Entretanto, a taxa de crescimento anual mostra uma desaceleração, sendo a menor desde março de 2024, quando foi registrada uma alta de 0,7%. Em março de 2025, o crescimento foi de 3,1%. Ao comparar outubro de 2024 com o mesmo mês deste ano, nota-se uma retração de 0,5%. A média móvel trimestral, por sua vez, indica um leve avanço de 0,1% em relação ao período que terminou em julho.
Analisando os dados, a produção industrial em outubro está 2,4% acima dos níveis pré-pandemia, situando-se em fevereiro de 2020, mas 14,8% abaixo do pico histórico alcançado em maio de 2011.
Entre as 25 atividades industriais avaliadas, 12 apresentaram crescimento na passagem de setembro para outubro. Os setores que mais se destacaram positivamente foram:
– Indústrias extrativas: 3,6%
– Produtos alimentícios: 0,9%
– Veículos automotores, reboques e carrocerias: 2%
– Produtos químicos: 1,3%
– Equipamentos de informática, produtos eletrônicos e ópticos: 4,1%
– Confecção de vestuário e acessórios: 3,8%
Por outro lado, setores que apresentaram resultados negativos incluem:
– Produtos farmoquímicos e farmacêuticos: -10,8%
– Produção de coque, derivados do petróleo e biocombustíveis: -3,9%
– Impressão e reprodução de gravações: -28,6%
– Produtos do fumo: -19,5%
A política monetária restritiva, marcada pelos altos juros, é apontada como um dos principais entraves para um desempenho industrial mais robusto. A taxa Selic, atualmente em 15% ao ano, é a mais alta desde julho de 2006 e visa controlar a inflação, que se acumula em 4,68% nos últimos 12 meses.
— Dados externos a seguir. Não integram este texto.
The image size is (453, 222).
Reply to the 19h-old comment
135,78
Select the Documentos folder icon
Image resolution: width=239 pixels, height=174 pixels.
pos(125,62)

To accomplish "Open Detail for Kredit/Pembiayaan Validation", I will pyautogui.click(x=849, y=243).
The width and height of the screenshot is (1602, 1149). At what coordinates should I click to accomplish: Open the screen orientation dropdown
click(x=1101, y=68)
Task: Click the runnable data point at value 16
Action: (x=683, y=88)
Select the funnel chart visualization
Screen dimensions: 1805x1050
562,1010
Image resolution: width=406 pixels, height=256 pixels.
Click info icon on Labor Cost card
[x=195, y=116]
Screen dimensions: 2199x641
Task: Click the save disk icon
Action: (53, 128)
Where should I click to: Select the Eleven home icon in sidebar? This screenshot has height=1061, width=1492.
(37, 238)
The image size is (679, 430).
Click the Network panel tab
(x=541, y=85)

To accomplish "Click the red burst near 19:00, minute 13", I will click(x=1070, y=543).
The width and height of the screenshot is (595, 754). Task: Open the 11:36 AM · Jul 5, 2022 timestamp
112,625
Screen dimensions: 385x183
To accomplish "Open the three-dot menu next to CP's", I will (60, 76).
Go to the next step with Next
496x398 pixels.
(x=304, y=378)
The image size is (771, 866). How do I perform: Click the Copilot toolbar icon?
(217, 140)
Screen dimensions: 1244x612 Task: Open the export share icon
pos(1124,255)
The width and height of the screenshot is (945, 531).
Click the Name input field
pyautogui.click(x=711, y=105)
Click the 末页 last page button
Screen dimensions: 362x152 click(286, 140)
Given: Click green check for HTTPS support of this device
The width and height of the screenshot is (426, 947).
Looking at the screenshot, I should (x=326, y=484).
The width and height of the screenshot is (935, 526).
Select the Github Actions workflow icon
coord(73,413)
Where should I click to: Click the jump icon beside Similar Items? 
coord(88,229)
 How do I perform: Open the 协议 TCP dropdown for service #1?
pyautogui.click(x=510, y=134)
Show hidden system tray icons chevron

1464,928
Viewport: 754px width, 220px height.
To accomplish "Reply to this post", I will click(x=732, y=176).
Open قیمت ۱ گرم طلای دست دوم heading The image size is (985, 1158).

Desde setembro de 2024, a inflação superou o teto da meta do governo, que é de 4,5%. A taxa elevada tende a desacelerar a economia, resultando em menor demanda por bens e serviços, o que também impacta a geração de empregos e o crescimento econômico. No entanto, o mercado de trabalho mostra resultados positivos, com queda nas taxas de desemprego.
Além disso, alguns setores da indústria alegam que tarifas impostas pelos Estados Unidos impactaram negativamente a produção em outubro. O segmento de madeira, assim como calçados e minerais não metálicos, como granito, foram especificamente citados.
As tarifas americanas, que começaram a valer em agosto, foram justificadas pelo governo dos EUA como uma proteção à economia interna. Recentemente, negociações entre os governos do Brasil e dos Estados Unidos buscaram mitigar os efeitos dessas tarifas, com o presidente dos EUA suspendendo impostos adicionais sobre produtos como carnes e café. Atualmente, aproximadamente 22% das exportações brasileiras para os EUA ainda estão sujeitas a sobretaxas.